埼玉新聞8月28日の記事(栃木裕さん提供)

 「追悼式」に参加した私の友人の栃木裕さんは、FBで森監督をこう批判している。

 《森達也がこの慰霊碑を「ちっちゃな慰霊碑」と罵倒し、保存会として抗議したが、森は無視を続けている💢 しかも勝手な解釈で映画を作製、公開した。香川では地域が晒されて被害者家族・遺族が大きな不安の中に叩き落とされている‼︎

 私も5日にこの映画を観たがイライラした。

 ハンセン病、三味線弾いたり大道芸人のような派手な口上の辻売り、正信偈(浄土真宗のお経 被差別部落には真宗門徒が多い)の読経、水平社宣言を御守りにして、それを誦じる、、、、、

 取ってつけたような「被差別部落」のステレオタイプの薄っぺらいなイメージがペタペタとランダムに貼り付けられていた。(略)

 さまざまな障壁を超えて20年前に追悼供養墓碑を作った香川県や野田市の皆さんの感情を逆撫で、愚弄し、見下す森達也の態度はどんな事があっても許されない。(略)

 森の映画によって「福田村事件」が多くの人に周知されたのではない‼️

 慰霊碑保存会をはじめとした人々の辛苦があって慰霊碑が出来、市川さんらの精力的なフィールドワークによる啓発活動が裾野を広げていった結果として今日がある事を忘れないようにしよう》

 栃木さんはかつて屠場労組の委員長をつとめ、部落差別の問題にも詳しい。一昨年『屠畜のお仕事』を出版している。
https://mainichi.jp/articles/20210803/ddm/012/070/058000c

 かつて森監督が屠畜を取り上げたさい、描き方に異論があり意見を言おうとしたら「検閲だ」と拒否されたことがあったという。その当時から森監督の姿勢は変わっていないと栃木さんは言う。

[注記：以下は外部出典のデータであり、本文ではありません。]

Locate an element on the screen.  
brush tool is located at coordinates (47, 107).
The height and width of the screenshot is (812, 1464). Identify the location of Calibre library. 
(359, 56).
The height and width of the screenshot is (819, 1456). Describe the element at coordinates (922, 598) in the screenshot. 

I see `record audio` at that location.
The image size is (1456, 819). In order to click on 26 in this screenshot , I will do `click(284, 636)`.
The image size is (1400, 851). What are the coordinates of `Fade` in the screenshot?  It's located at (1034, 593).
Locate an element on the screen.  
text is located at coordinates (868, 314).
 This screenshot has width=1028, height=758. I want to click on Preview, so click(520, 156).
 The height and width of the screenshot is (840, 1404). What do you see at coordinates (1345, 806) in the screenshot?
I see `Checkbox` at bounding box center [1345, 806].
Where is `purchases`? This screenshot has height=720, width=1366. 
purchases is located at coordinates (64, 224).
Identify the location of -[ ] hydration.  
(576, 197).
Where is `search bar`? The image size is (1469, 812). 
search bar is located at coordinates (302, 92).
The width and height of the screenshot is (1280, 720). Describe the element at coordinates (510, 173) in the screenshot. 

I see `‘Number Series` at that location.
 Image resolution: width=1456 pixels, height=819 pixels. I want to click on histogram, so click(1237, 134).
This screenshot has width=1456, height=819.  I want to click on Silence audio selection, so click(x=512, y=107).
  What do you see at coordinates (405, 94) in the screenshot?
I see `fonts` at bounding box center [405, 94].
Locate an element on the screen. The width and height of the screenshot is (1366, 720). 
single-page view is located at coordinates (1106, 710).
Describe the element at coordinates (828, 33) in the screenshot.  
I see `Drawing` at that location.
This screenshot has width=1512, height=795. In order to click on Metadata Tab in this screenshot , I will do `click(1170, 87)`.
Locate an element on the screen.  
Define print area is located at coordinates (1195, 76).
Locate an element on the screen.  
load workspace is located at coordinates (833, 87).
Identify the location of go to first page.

 ここに紹介したのは私が接した一部の人たちの意見だが、映像作品の制作手法、関係者への向き合い方、テーマの表現方法など、さまざまなことを考えさせられる。

 

 さて、関東大震災で殺された日本人たちは少なくないが、その中には、福田村事件のように狂乱する自警団によって偶発的に殺されたのではなく、狙われた標的として意図的に殺害された人たちがいた。